Happy Fourth of July real estate appraisers and others who follow my blog. I am excited to take a day
off to spend time with my family, enjoy a big slab of watermelon, watch some fireworks, and celebrate our country’s independence. On this Independence Day though, I am also celebrating my appraiser independence. No, I’m not talking about the independence
from pressure to reach a specific value, which is often referred to as “appraiser
independence”. I mean that in 2015 I have not accepted an appraisal order from a single appraisal management company (AMC) or conventional lender.
Why would I exclude myself from by far the largest segment of the appraisal market? Previously I was happy appraising for AMCs and lenders. I had good clients who paid
full fees, who had reasonable turn-time requests, and who did not hassle me too much.
Don’t get me wrong, as we still have an appraiser in our office who does work for AMCs and other lenders. He has a select group of clients that he likes, they like him,
and we are all happy with that. The following are my personal reasons (experiences may vary) that made me decide to focus my work only on private party (non-lender) appraisals for clients like divorces, estates, pre listings, pre purchase, and litigation.
The number one reason to celebrate independence from lenders and AMCs is because they take business management away from the appraisal company. If I receive an appraisal order from a lender or AMC
in a part of Portland that another appraiser in my office is headed to or is more experienced in, I typically cannot simply trade jobs with that appraiser for increased efficiency.
Many AMCs and lenders have long lists of requirements for the appraiser to address that are intended to limit the liability of the lender, but often take the appraiser’s focus off what is most important
– appraising. AMCs and lenders will often send pages and pages of instructions with each assignment for appraisers to read. The problem is that the instructions are usually just repeating USPAP, Fannie Mae, or FHA rules with a few “lender-specific” requirements
mixed in for the appraiser to hunt down. If the appraiser happens to miss any lender-specific directives, like take photos of smoke alarms, the appraisal report is returned for revision immediately after delivery.
Much of AMC and lender work is all about fee and turn-time. We receive a constant stream of phone calls and emails every day asking, “What is your fee and turn-time for this property.” The AMCs and
lenders almost never ask, “What is your experience with this property type or market area?” something that non-lender clients ask regularly.
The system of AMC and lender work can often seem stacked against appraisers who work the hardest. Doing a good job can mean working more and making less money. For example, an appraiser who recognizes
how unique a property is (be it condition, features, or location), and reconciles toward the end of the value range is likely to be questioned more regardless of how much explaining and analysis is done. The questioning occurs understandably because the data
is not as strong as it would be if the subject’s value falls in the middle of the range.

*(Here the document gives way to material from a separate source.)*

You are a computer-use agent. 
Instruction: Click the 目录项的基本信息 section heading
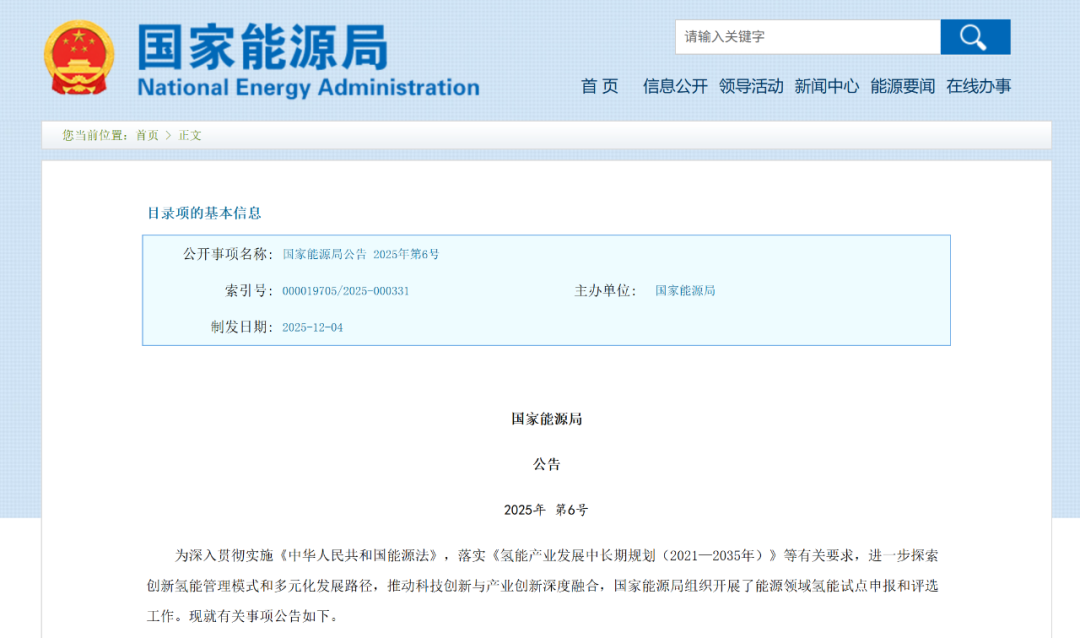(204, 213)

AMC and lender work is more cyclical than non-lender work. Lender and AMC work peaks when interest rates are low, when loans are being made, and when homes are selling. Non-lender work tends to be
less cyclical because such work is driven more by continuous life events.
AMC and lender work typically means waiting from a few weeks to a few months for payment. My company usually pays its employees sooner than AMCs and lenders pay us, which can be hard on the cash flow
of a small business. With non-lender work, we are paid prior to the delivery of each report.
AMC and lender work can feel less personal. Appraisals for lenders are just that, for the lender only. Appraisers cannot talk to the homeowners about value opinions. With lender appraisals, the homeowner
is often left with resentment toward the appraiser when the value opinion is not as hoped. With non-lender appraisals, I usually discuss the conclusion with the client. In the end, even if the client does not agree with me or is upset by my conclusion, they
usually respect or understand my professional opinion.